Than you have most likely been hit by a hacker as I do not see any notice of a firewall... running the setup I guess you are using is a very unsafe one, please install a firewall between your lan and your wan.

[guest14620]

:S I don't understand, there is a firewall on our D-Link router, and I only have a select few ports open for our mail and web servers.  GRC.com's ShieldsUP! test only identified several of the open ports, the rest it detected as stealthed.  Disabling the user account that is sending the spam that is getting bounced back did not prove effective at all.  What if this is just standard spoofing, how can I protect against that, does SME have any tools or contribs to combat this (eg. using the new SPF method)?

[purvis]

so butters, i am not email expert at all but i am learning the ropes.
questions
1. is your server sending the original spam.
2. is your server just receiving a bounce email
3. what do your lines on from and on subject have using webmail
4. how many emails are being bounced a day.

i made one bounce from an account setup for testing
the bounce email has this

my from has the line   :MAILER-DAEMON@mysite.com
my subject has          :failure notice

[CharlieBrady]

Than you have most likely been hit by a hacker as I do not see any notice of a firewall...

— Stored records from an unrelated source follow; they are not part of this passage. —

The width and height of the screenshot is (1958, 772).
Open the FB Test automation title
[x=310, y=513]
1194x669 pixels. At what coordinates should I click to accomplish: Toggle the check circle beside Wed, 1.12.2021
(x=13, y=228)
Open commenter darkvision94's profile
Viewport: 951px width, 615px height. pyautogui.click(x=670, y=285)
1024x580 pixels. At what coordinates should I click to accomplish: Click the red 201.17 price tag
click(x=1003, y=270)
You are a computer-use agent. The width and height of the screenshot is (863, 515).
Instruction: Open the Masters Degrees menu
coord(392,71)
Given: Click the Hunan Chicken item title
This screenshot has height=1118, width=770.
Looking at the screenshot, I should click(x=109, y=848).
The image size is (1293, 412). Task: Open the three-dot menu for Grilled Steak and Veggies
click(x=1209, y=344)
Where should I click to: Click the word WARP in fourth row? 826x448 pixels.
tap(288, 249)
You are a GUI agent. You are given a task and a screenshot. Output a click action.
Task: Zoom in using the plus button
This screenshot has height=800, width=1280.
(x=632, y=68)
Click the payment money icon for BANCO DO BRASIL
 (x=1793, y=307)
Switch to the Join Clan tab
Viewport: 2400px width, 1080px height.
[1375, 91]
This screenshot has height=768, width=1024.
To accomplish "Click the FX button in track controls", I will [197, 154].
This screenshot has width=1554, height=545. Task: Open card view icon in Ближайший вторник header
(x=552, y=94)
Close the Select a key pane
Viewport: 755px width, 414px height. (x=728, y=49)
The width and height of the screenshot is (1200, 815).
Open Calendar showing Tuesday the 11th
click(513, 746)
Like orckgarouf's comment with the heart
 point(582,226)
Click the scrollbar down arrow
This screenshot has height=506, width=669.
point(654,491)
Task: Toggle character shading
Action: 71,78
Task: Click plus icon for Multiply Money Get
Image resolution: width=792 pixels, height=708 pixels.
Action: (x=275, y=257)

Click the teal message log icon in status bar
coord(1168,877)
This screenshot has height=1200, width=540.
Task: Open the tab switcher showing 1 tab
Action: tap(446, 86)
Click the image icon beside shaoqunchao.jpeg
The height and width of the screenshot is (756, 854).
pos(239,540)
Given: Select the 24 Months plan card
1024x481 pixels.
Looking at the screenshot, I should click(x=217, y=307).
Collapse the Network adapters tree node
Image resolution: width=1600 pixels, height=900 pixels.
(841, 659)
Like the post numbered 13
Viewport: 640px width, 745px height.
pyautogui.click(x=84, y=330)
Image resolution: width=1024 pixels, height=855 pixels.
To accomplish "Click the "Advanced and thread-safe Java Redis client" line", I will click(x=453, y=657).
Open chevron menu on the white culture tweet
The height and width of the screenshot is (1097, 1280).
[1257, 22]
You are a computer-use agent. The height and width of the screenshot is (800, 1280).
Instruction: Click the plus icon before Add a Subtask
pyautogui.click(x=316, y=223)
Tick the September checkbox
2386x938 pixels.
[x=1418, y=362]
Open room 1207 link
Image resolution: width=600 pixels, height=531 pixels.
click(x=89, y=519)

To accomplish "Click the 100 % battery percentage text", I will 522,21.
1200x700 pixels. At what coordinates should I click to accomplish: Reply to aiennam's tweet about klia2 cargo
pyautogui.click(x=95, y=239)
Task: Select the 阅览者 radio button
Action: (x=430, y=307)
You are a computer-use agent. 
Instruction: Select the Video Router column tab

A firewall won't protect against hackers, unless there are open services. But anyway, the original report says the system is beind a firewall, and only ports 25 and 110 are accessible.

The original report also complains about bounce messages for messages which weren't sent from his server. That just indicates that a spammer is using his addresses on forged spam messages. They don't indicate unauthorised relaying, and there's nothing he can do about those.

If he were to report details of one of those bounce messages here, someone could interpret them for him, I'm sure.

[purvis]

i wrote a program that runs in windows, it is a console program, that will pop a email account and delete unwanted messages.
as i said, i am just learning email and started programming for it.
i figured most bounced emails where sent back to the email server from which they came, unless a you can spoof an wan ip address.
then, in that case i can understand how that could be.
does the name on the account have a common name for emails  jwlliams@mysite.com.
 

ps.
if somebody had a program written in windows for the good of the whole, is there a way to upload it.

[CharlieBrady]

i figured most bounced emails where sent back to the email server from which they came...

You figured wrong. Bounce messages are sent back to the claimed sender of the message, not the server from which the message came. Since the sender address is forged on nearly all spam, that will be a different server that the one which produced it. In fact most SPAM is sent from 'servers' which don't receive email (i.e. from botnet zombies).

You'll probably help more people, or at least confuse fewer people, if you just post what you know, and not what you guess.